The best city directories listed every home and business in town, usually in two ways; once by name, and again by address. Such double listing provides unique cross-referencing opportunities. Obviously, it is great to be able to find one’s ancestor in an alphabetical listing. Even though only the head of household is listed, it is possible to find others with the same last name who may be family members, too.

Generally, an alphabetical listing might look something like this: “Gallagher, Maria, wid. John. 106 Main, b. 20 Village.” This entry means: Maria Gallagher, widow of John Gallagher, lives at 20 Village Street and works at 106 Main Street. The other section of the directory is listed by address. Here on the page for Village Street we would find this listing: 20 Gallagher, Maria, wid. John, 106 Main.

Because the information in both listings for great-grandmother Gallagher appears so similar, it would be easy to assume we need only check one or the other.
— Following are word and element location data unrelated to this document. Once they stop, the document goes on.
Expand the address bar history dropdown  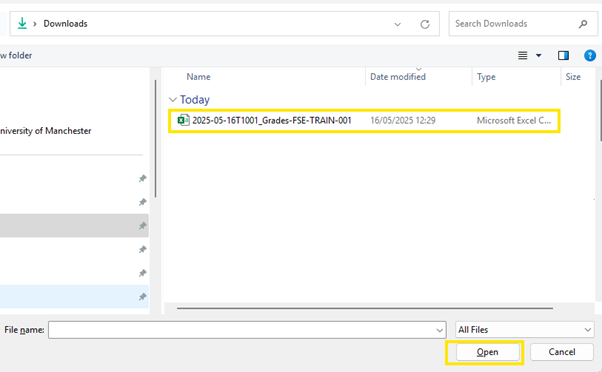point(397,24)
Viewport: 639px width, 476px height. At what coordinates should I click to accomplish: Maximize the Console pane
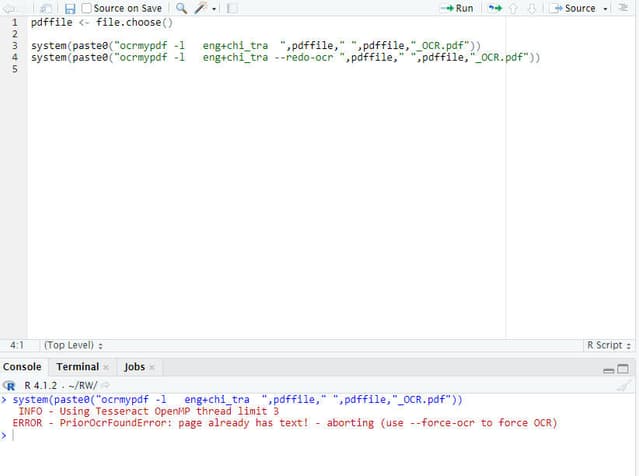[623, 368]
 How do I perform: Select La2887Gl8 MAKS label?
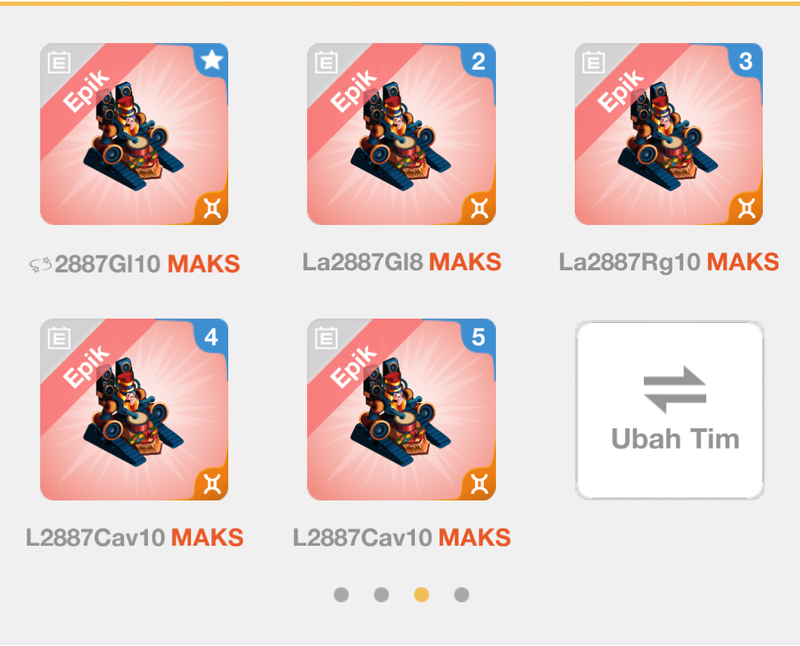[402, 262]
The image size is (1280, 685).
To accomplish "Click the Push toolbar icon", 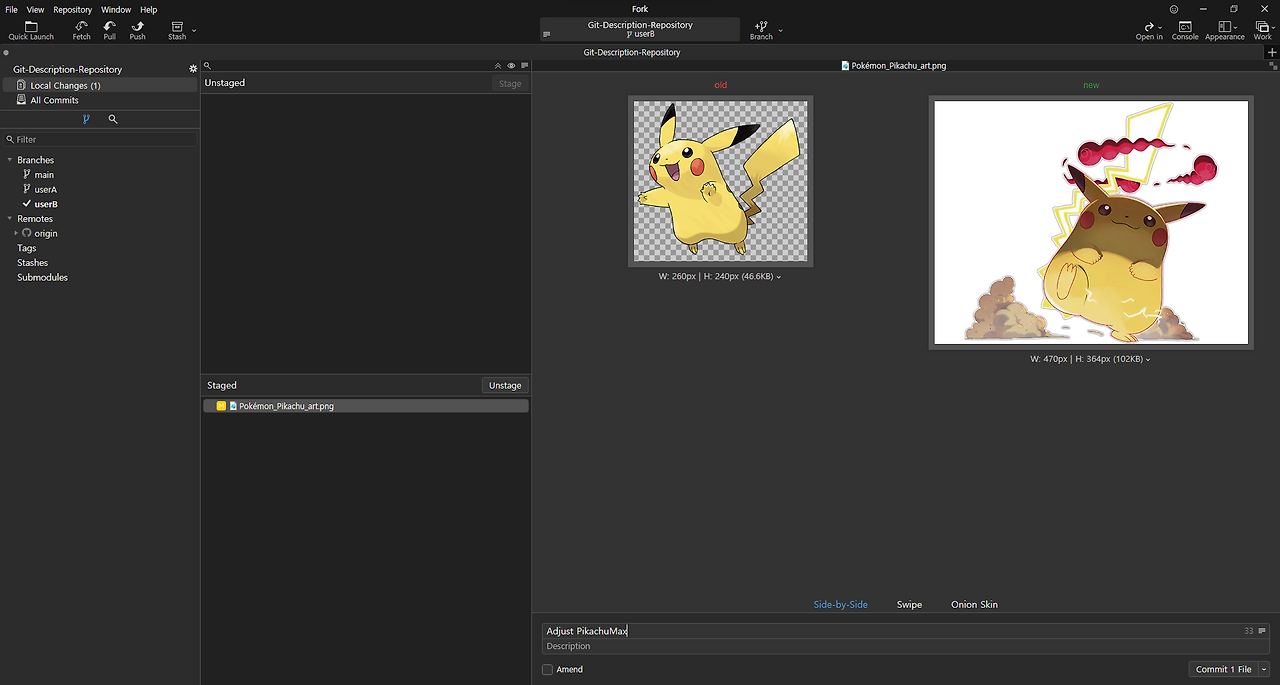I will click(x=137, y=30).
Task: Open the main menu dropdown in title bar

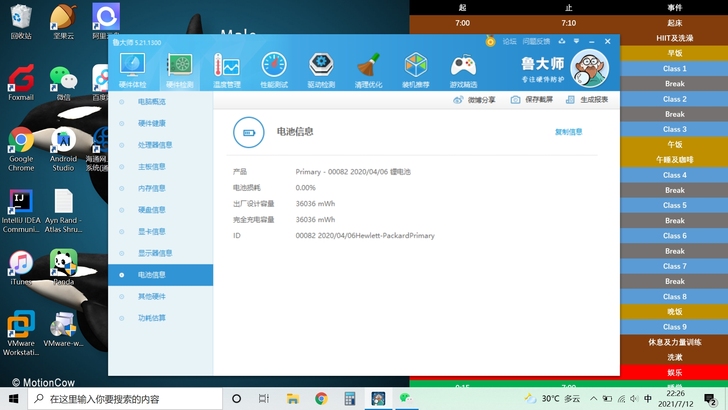Action: (x=577, y=41)
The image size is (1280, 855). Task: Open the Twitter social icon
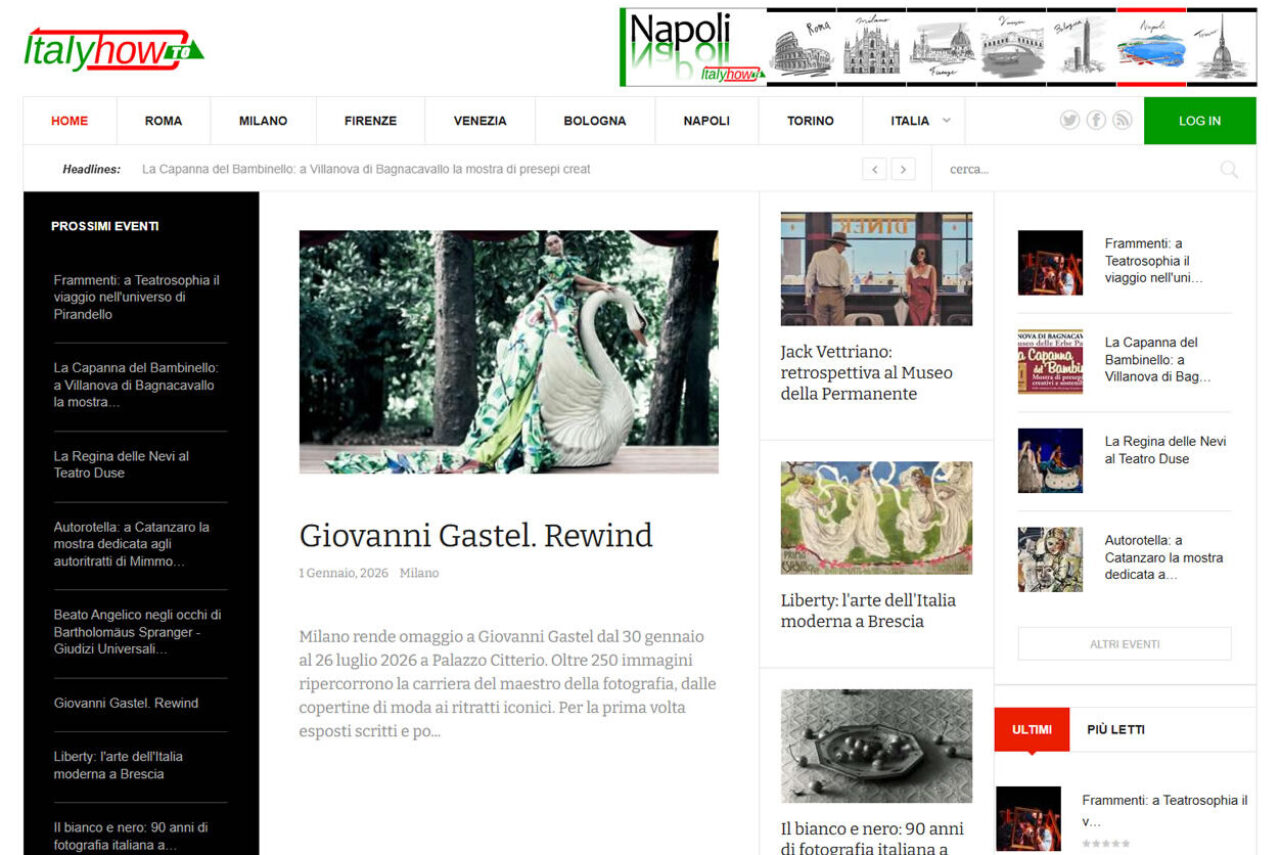pos(1069,120)
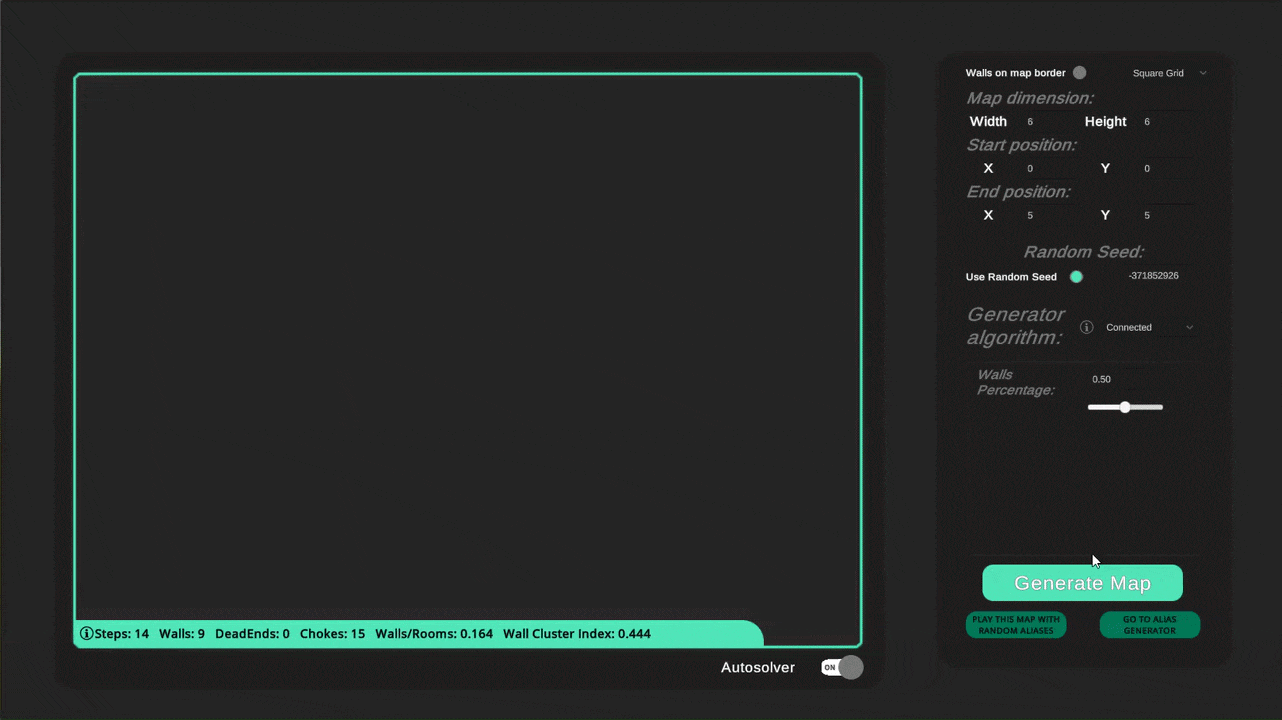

However, the alphabetical listing shows six Gallaghers in Hartford in 1889. We don’t know of any relationship between them, but a quick look shows a John Gallagher who boards at 20 Village Street. Obviously, great-grandfather John is deceased, but here is a man old enough to be a boarder, living with Maria, good chance he may be her son or grandson. We know that Maria had only one son, named Charles, so this Gallagher male is an exciting find.

Both the alphabetical and the street listings show Maria as working at 106 Main Street. Using the street listing for Main Street we find that the business listed at 106 is a seamstress shop. This seems quite reasonable since we did not know before this that Maria had ever worked. There would have been few work opportunities for an older Irish immigrant female in 1880s Hartford, Conn.

Maria’s street listing also showed a neighbor who worked at the same address as Maria. Further research showed that this previously unknown female was the married name of a “lost” relative. Looking carefully at the matching surnames in the alphabetical listing; and at neighbors in the street listings has provided several clues we would not have found otherwise.

Remember when searching any source, that there may be additional formats with similar information, and its worthwhile to study both.

Editor’s note: Columnist Nina Brawn of Dover-Foxcroft, who has been doing genealogy for over 30 years, is a freelance genealogy researcher, speaker and teacher. Reader e-mails are welcome at The Aroostook County Genealogical Society meets the fourth Monday of the month except in July and December at the Cary Medical Center’s Chan Education Center, 163 Van Buren Road, Caribou, at 6:30 p.m. Guests and prospective members are always welcome. FMI contact Edwin “J” Bullard at 492-5501.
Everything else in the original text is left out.